Received for publication July 20, 2006.
Revised November 17, 2006.
Accepted for publication November 21, 2006.

Mechanism of the Regulation of OCTN1 Transporter (SLC22A4) by Rheumatoid Arthritis-Associated Transcriptional Factor RUNX1 and Inflammatory Cytokines

Abstract

Abstract Recently, it was reported that organic cation/carnitine transporter 1 (OCTN1, SLC22A4) is associated with chronic inflammatory diseases, such as rheumatoid arthritis (RA) and Crohn's disease. OCTN1 in human is expressed in synovial tissues of individuals with rheumatoid arthritis. Furthermore octn1 in mice is expressed in inflamed joints with collagen-induced arthritis, a model of human arthritis, but not in the joints of normal mice. OCTN1 should be involved in the inflammatory disease and in the present study, the regulatory mechanism of OCTN1 expression was characterized using human fibroblast-like synoviocyte cell line MH7A, derived from RA patients. Luciferase-reporter gene assay and gel shift assay demonstrated that RUNX1, which is an essential hematopoietic transcription factor associated with acute myeloid leukemia and is related to RA and Sp1, is involved in the regulation of OCTN1 promoter activity.
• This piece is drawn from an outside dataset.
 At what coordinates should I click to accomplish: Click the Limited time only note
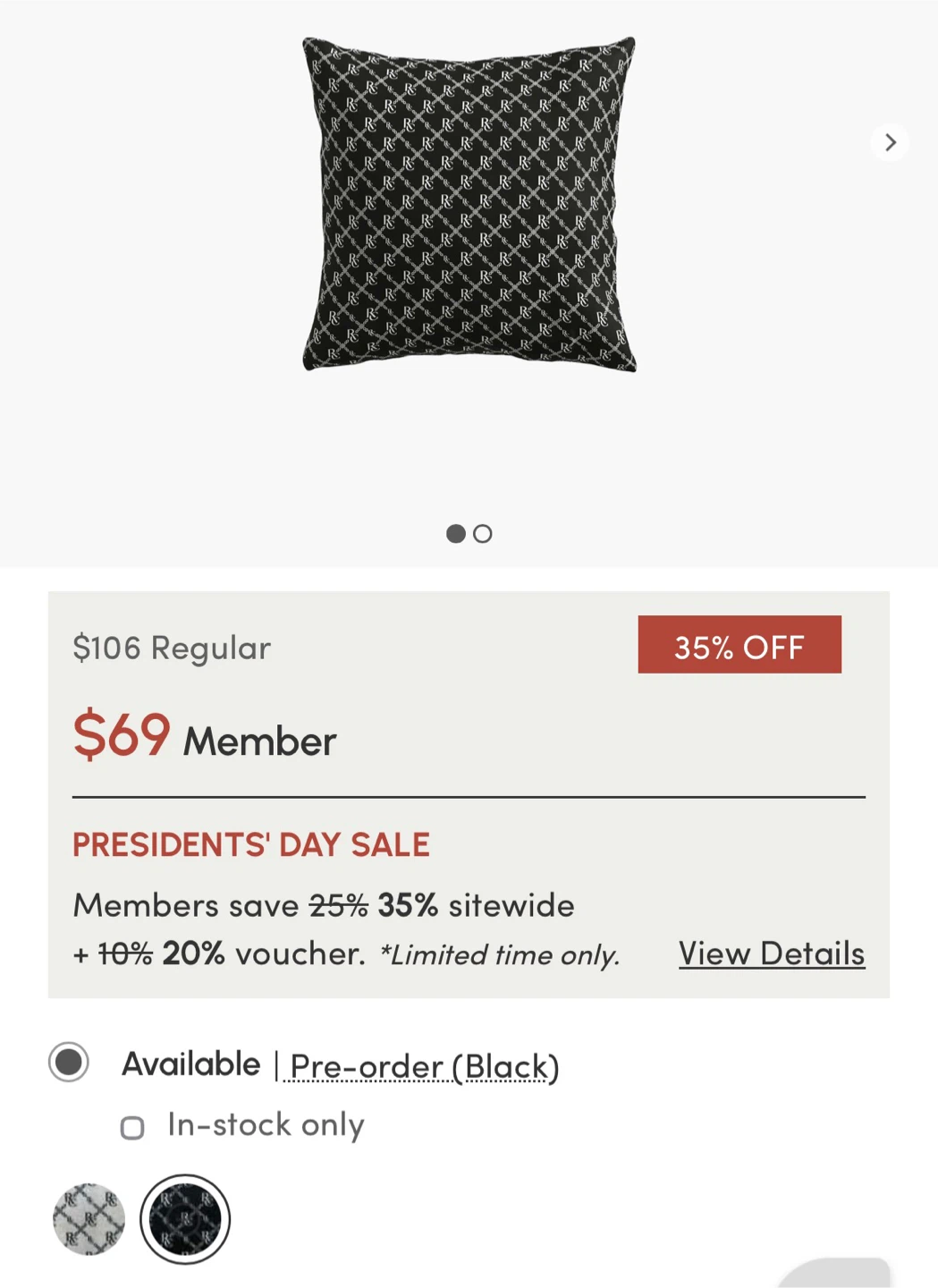click(500, 955)
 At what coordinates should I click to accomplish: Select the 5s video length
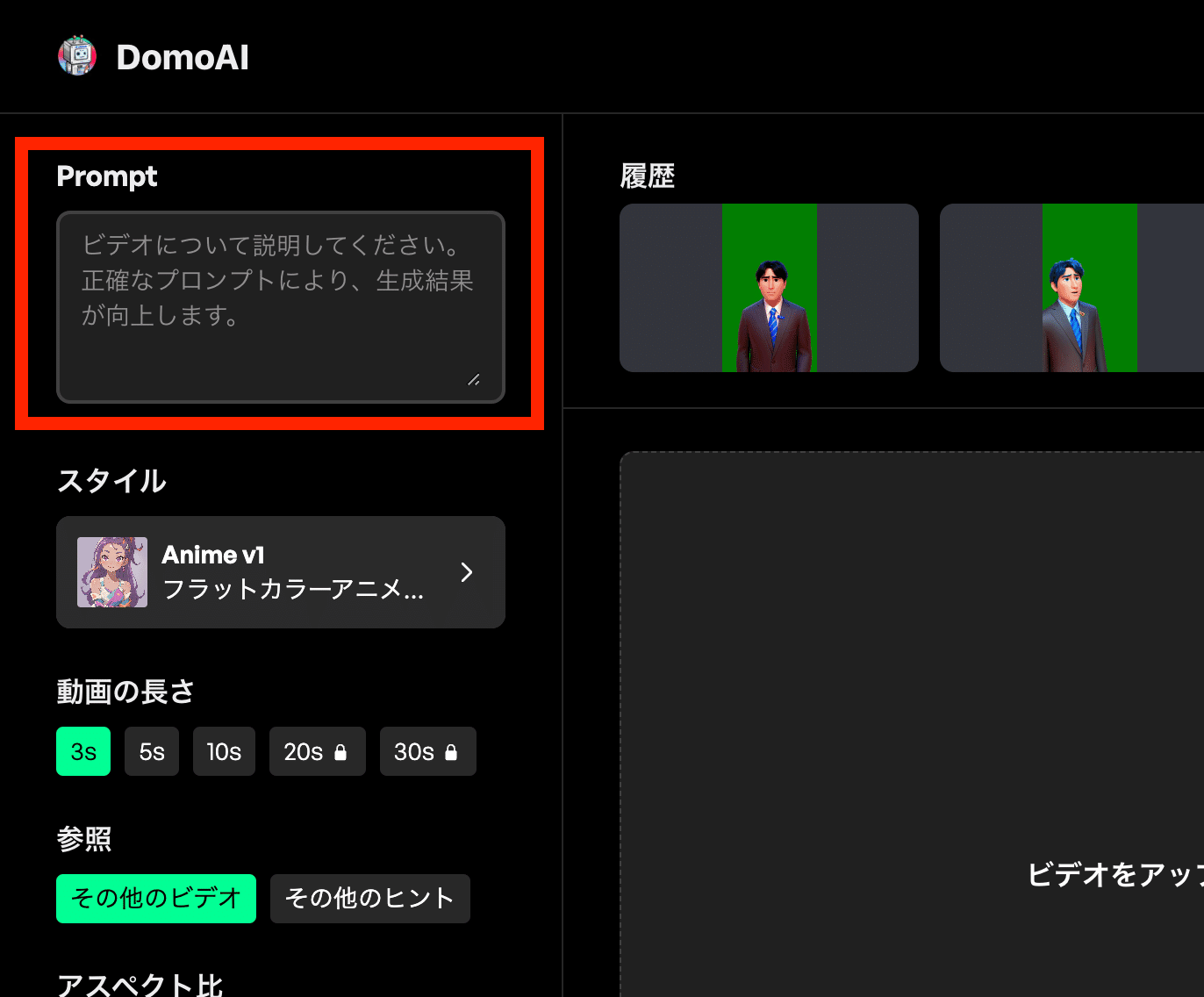pyautogui.click(x=152, y=751)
Inflammatory cytokines such as IL-1 and TNF increased the expression of OCTN1 mRNA. Furthermore, over-expression of NFB activated promoter activity of OCTN1. These results clearly demonstrate that expression of OCTN1 is regulated by various factors, including RUNX1, inflammatory cytokines and NFB, all of which are also related to the pathogenesis of RA. Further studies on the physiological substrate(s) of OCTN1 should be done to clarify the roles of OCTN1 in these diseases.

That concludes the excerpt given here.